Under the Act, there are four types of discrimination defined, these are direct and indirect discrimination as well as harassment and victimisation.
Under the Equality Act 2010 an employer will be in breach if they discriminate directly or indirectly against an employee on the basis of their sex. Direct discrimination is treating an employee differently from another simply because of their sex. Indirect discrimination is applying or implementing a policy that disadvantages an employee or applicant simply because of their sex without justification.
Other breaches under the Act include an employer subjecting an employee or applicant to sexual harassment or treating an employee or applicant less favourably because they rejected or submitted to an act of harassment. The Act also ensures that an employer is not able to victimise a job applicant or employee because of their sex.
There are certain occasions in which sex discrimination is permitted under the Act, these include jobs in which there is an occupational requirement or whereby positive action is required to address gender inequalities that may already be in place in a business.
Other exceptions in relation to sex discrimination include safeguarding national security, where the employer is concerned with providing benefits to the public, insurance contracts and communal accommodation.
For the purposes of the Act, any act perpetrated by an employee will be deemed to have been committed by the employer. This is regardless as to whether the employee’s acts were committed with the knowledge or approval of the employer. This rule is similar for principal and agent relationships whereby a breach of the act committed by an agent is deemed to have been committed by the principal; this is also regardless as to whether the principal had knowledge or approval of the breach.
Employers at times can also be liable for sexual harassment which is committed by third parties. This could be a customer or supplier or any other third party which an employee will come into contact with during the course of their employment. For the employer to be liable it has to be shown that they did not take appropriate steps to prevent the third party from committing the harassment.

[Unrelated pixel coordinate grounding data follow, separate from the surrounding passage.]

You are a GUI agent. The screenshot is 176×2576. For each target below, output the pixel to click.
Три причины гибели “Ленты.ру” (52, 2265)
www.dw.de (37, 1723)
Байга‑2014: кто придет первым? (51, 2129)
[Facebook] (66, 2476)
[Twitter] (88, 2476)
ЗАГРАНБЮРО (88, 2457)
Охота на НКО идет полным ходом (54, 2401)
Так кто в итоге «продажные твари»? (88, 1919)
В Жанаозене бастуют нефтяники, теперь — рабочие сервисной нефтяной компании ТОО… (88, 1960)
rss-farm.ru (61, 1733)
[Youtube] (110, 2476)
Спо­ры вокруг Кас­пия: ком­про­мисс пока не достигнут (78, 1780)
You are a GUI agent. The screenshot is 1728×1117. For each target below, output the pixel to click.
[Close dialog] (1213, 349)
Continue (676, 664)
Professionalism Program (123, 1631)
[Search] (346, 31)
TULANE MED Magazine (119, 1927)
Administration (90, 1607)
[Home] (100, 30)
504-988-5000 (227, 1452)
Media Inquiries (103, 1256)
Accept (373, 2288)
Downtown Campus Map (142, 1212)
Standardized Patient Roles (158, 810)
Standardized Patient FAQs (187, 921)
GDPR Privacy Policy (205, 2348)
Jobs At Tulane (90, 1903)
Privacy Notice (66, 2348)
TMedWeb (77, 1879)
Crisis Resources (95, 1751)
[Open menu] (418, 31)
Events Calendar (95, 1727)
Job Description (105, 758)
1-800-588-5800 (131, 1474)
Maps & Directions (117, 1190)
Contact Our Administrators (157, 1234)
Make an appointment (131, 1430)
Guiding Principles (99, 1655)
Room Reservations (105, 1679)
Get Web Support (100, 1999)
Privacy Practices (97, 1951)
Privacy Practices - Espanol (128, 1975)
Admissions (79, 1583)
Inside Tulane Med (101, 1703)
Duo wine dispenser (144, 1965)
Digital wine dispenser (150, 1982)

If an employee wants to bring a sex discrimination claim they can submit questions to the employer in order to better ascertain as to whether they have a claim or not. These questions can be submitted to the employer before a claim is submitted or within 28 days of a claim being submitted to the Tribunal. The questions do not have to be answered by the employer, however, the Tribunal is entitled to draw an inference from a non-reply by the employer. These questions and answers are admissible in evidence at the Tribunal.
A claim for sexual discrimination has to be brought to the Tribunal within three months of the date to which the complaint relates.
If an employee brings a successful claim in the Tribunal, they may make one or more orders. These orders include a declaration of the rights of the parties, compensation and an appropriate recommendation from the Tribunal as to what steps the employer should take to reduce the adverse effect of sex discrimination.